◆ Фрагмент текста ◆
Эйлер Александр Христофорович: «В 1807 г. воевал с французами в Восточной Пруссии и за отличие в сражении под Фридландом, где был ранен в правую руку осколком гранаты, произведен 31 июля того же года в полковники. В 1812 г. командовал ротой в л.-гв. Артиллерийской бригаде. Перед Бородинским сражением ему было поручено командовать артиллерийским резервом 1-й Западной армии. Во время сражения занял место раненого полковника Таубе, командовавшего 1-й гвардейской батарейной ротой, и находился с ней до конца сражения, за что награжден орденом Св. Владимира 3-й ст. За отличие в сражении под Красным произведен 26 декабря 1812 г. в генерал-майоры. В 1813 г. сражался под Люценом, Бауценом, Дрезденом и Лейпцигом, где отличился, командуя двумя резервными ротами, введенными им в бой у предместья Пробстгейде б октября, за что получил орден Св. Анны 2-й ст. с алмазами. В 1814 г. принимал участие в сражениях под Ла-Ротьером, Суассоном и Парижем». (с. 624-625)
В Бородинском сражении кроме указанных выше участвовали:
Агте (Ахте) Егор Андреевич // Российский Архив: История Отечества в свидетельствах и документах XVIII—XX вв.: Альманах. — М.: Студия ТРИТЭ: Рос. Архив, 1996. — С. 292—293. — [Т.] VII.
«В 1806—1811 гг. воевал с турками: под Рущуком ранен картечью в левый бок, а за взятие Батина награжден орденом Св. Георгия 4-го кл. В 1812 г. при Бородине ранен в правую руку навылет, «за отличную храбрость» произведен в полковники и назначен командиром Санкт-Петербургского гренадерского полка. Под Красным вновь был ранен. В 1813—1814 гг. участвовал во многих сражениях. За отличие под Лейпцигом получил чин генерал-майора». (С. 292-293)
Алексаполь Федор Пантелеймонович: «В 1812 г. бригада под его началом сражалась при обороне Смоленска. В Бородинской битве руководил четырьмя егерскими полками в передовом отряде русского центра. При контратаке на занятую французами «батарею Раевского» егеря захватили в плен наполеоновского генерала Бонами. Алексаполь был ранен пулей в левую ногу выше колена. Награжден орденом Св. Владимира 3-го кл. В 1813 г. находился в составе Резервной армии в Польше и сопровождал на театр военных действий сформированные из рекрут подкрепления». (С. 294-295)

◆ Исходные записи ◆
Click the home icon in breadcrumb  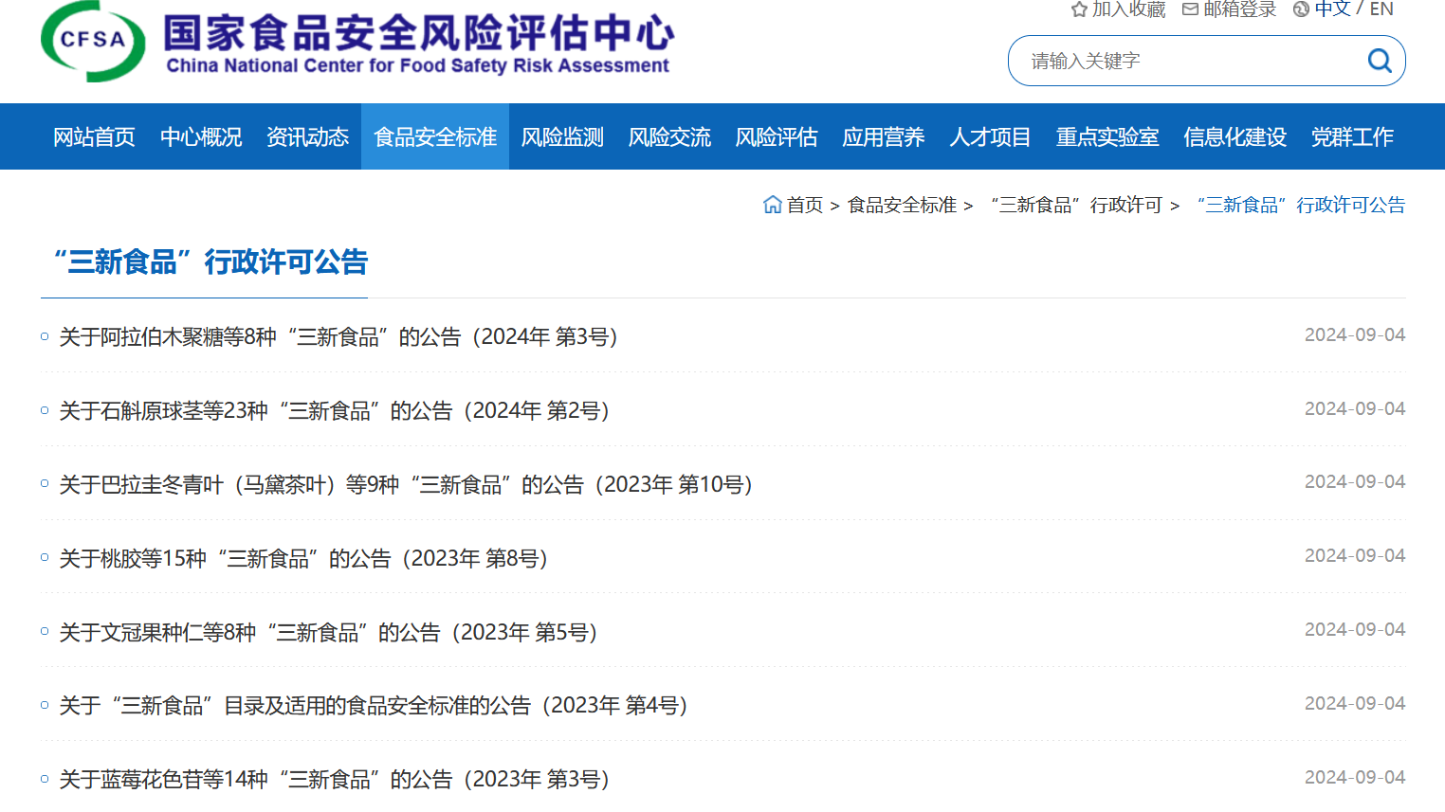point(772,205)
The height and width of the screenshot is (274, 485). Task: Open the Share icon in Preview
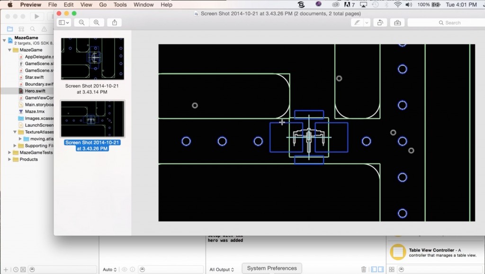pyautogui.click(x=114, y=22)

* * *

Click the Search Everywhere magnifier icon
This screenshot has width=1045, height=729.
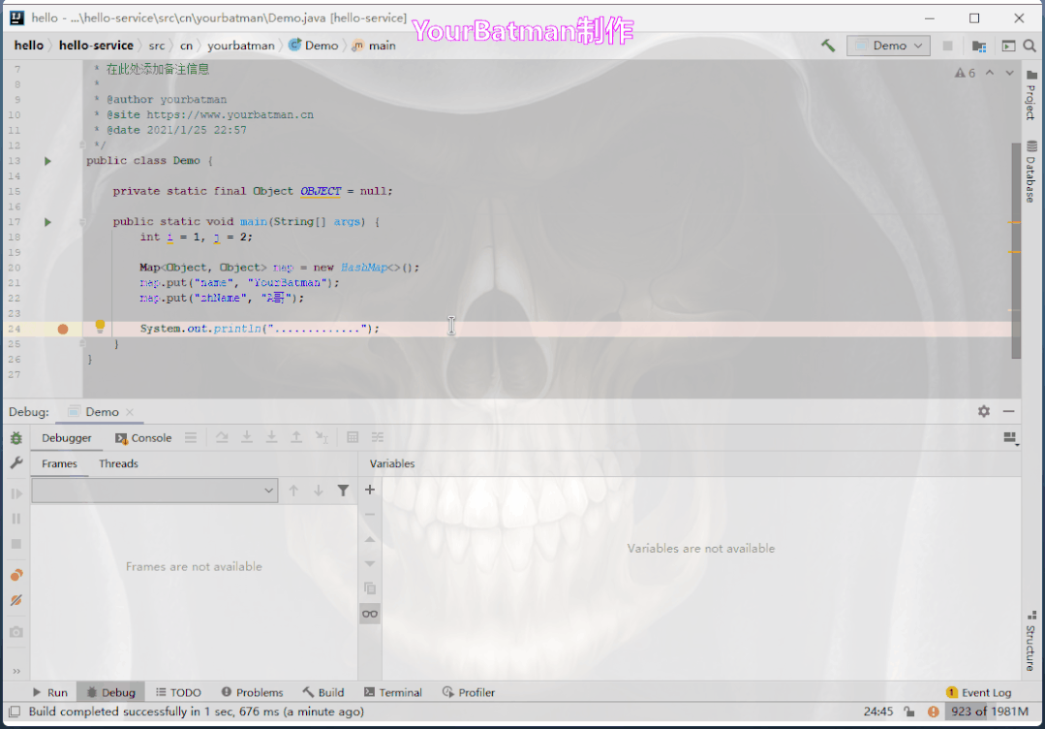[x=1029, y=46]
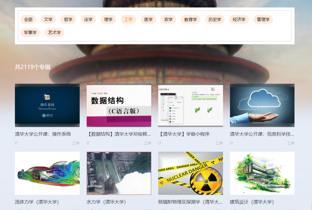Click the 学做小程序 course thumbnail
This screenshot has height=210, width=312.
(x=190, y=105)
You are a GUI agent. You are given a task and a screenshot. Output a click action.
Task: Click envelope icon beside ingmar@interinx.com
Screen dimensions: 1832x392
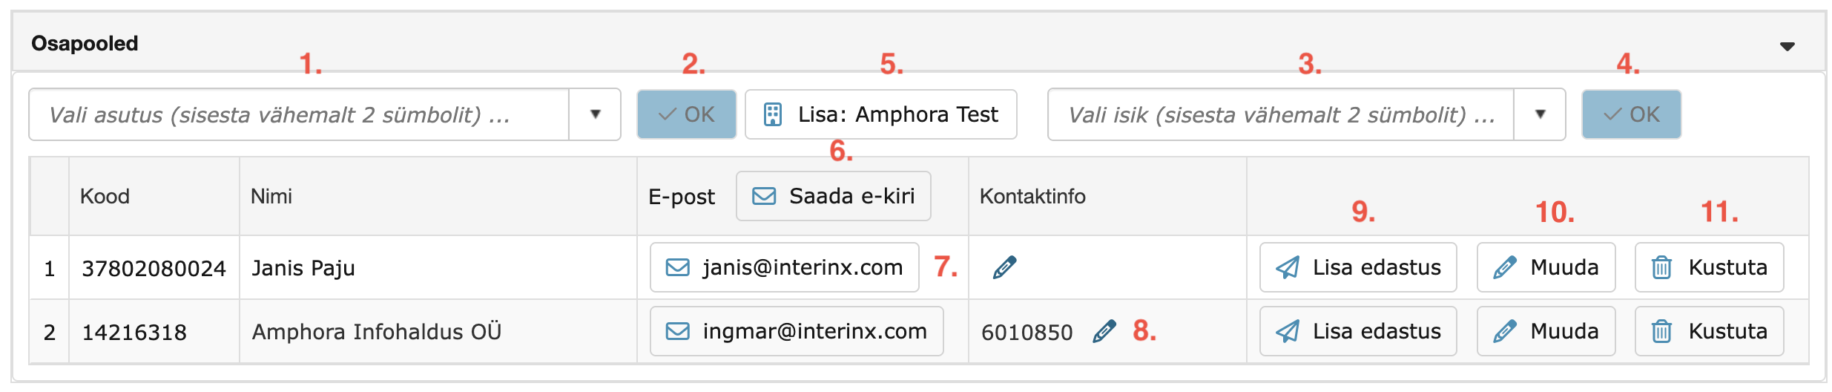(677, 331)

◆ Задание ◆
Согласно фрагменту текста, какого наполеоновского генерала взяли в плен егеря при контратаке на занятую французами «батарею Раевского»?

◆ Ответ ◆
Егеря взяли в плен наполеоновского генерала Бонами.